BRIEF:
Reproduce exactly the entries from the "The image size" line to the end. Skip all pictures.

MATERIAL FOR THIS EXERCISE:

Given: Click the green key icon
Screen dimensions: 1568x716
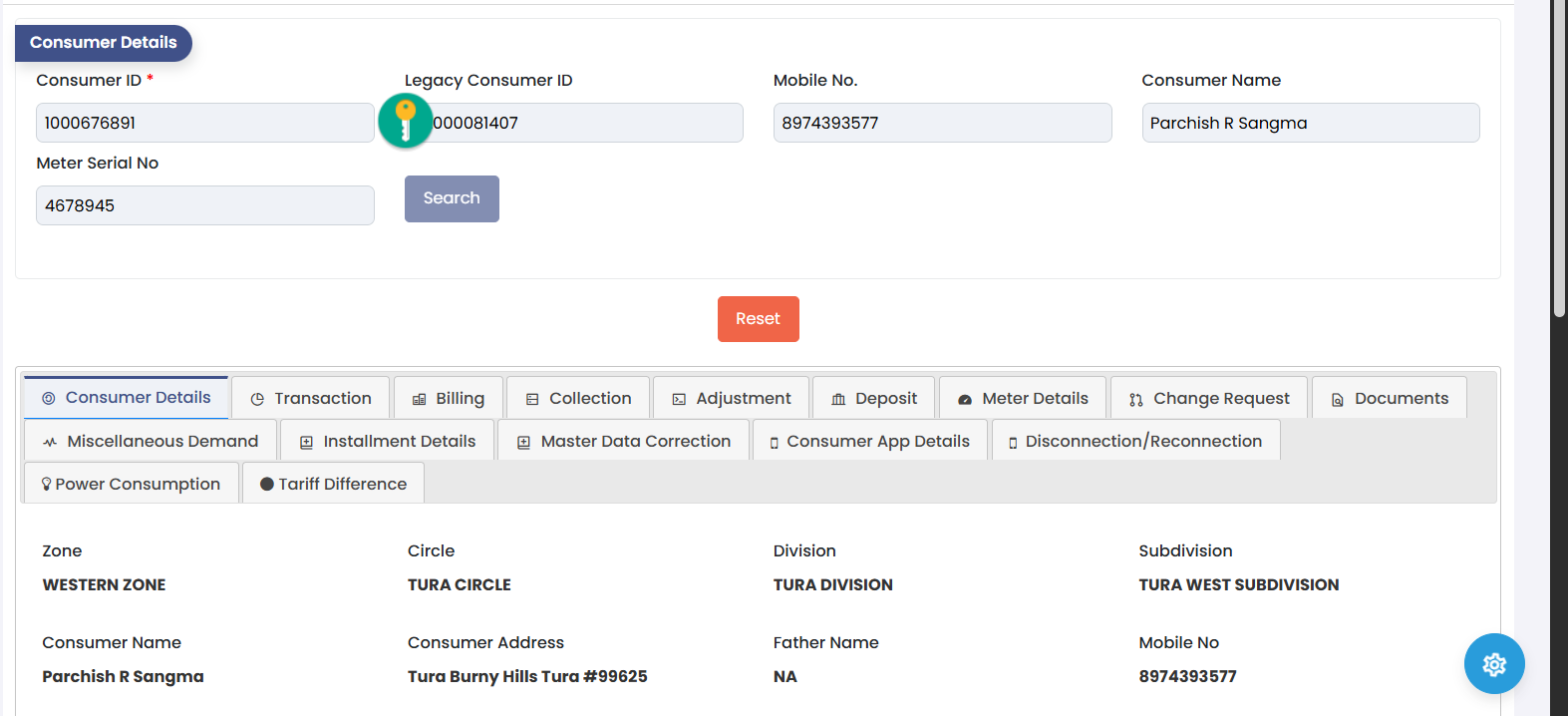Looking at the screenshot, I should [405, 121].
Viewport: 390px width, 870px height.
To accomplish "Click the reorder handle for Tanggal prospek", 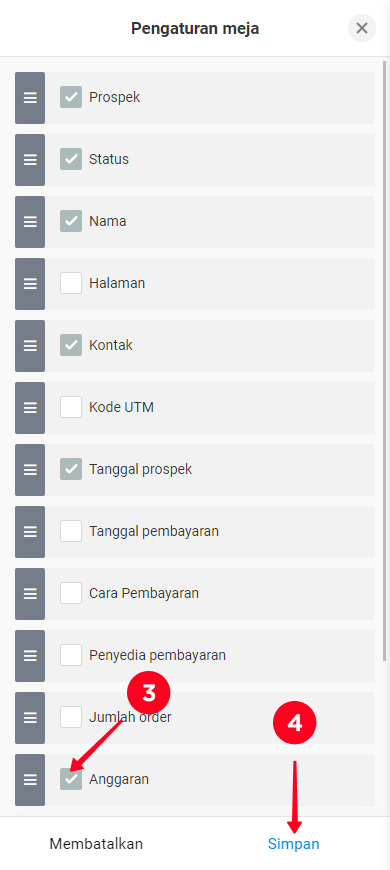I will (30, 470).
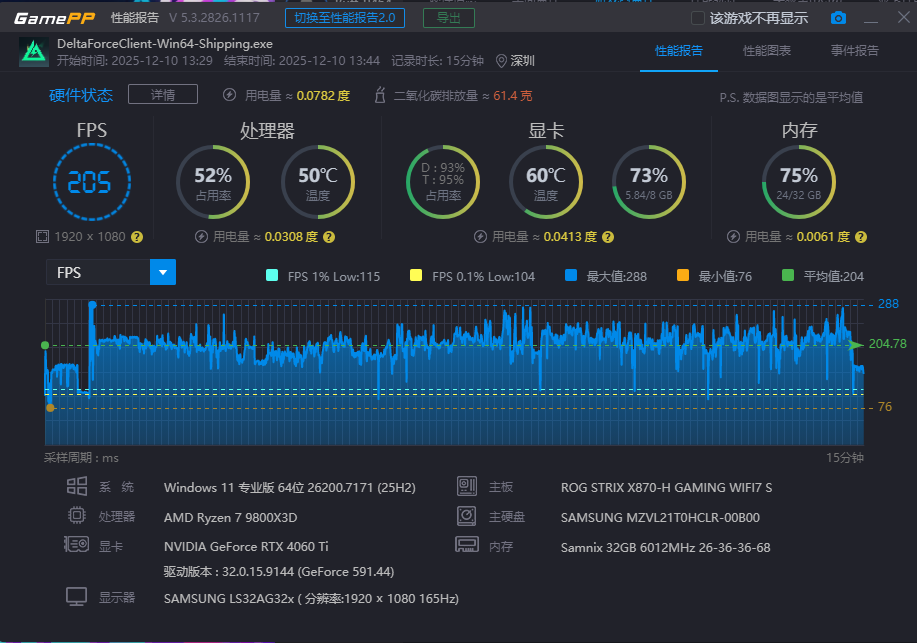Switch to the 性能图表 tab
The width and height of the screenshot is (917, 643).
(766, 50)
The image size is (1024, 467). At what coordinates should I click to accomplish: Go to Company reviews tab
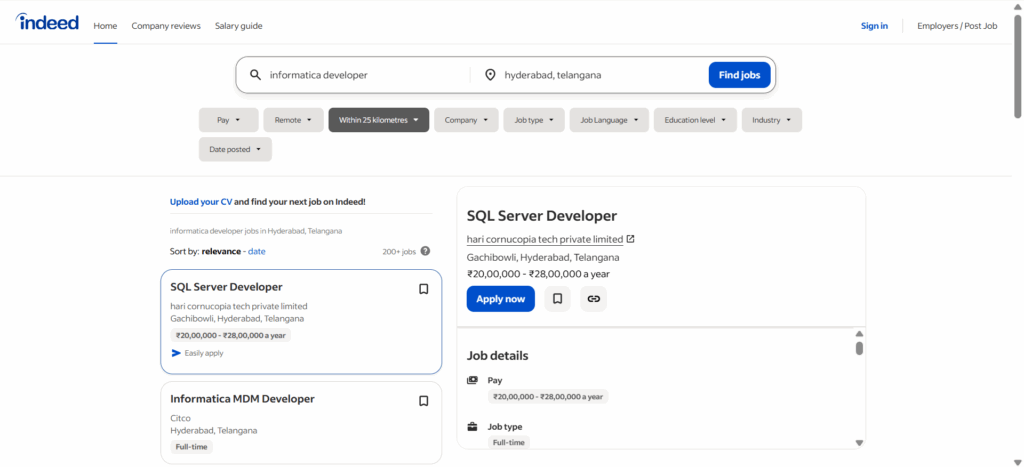coord(166,26)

WRITTEN SOLUTION:
The image size is (1024, 467). At what coordinates should I click to accomplish: Go to Company reviews tab
coord(166,26)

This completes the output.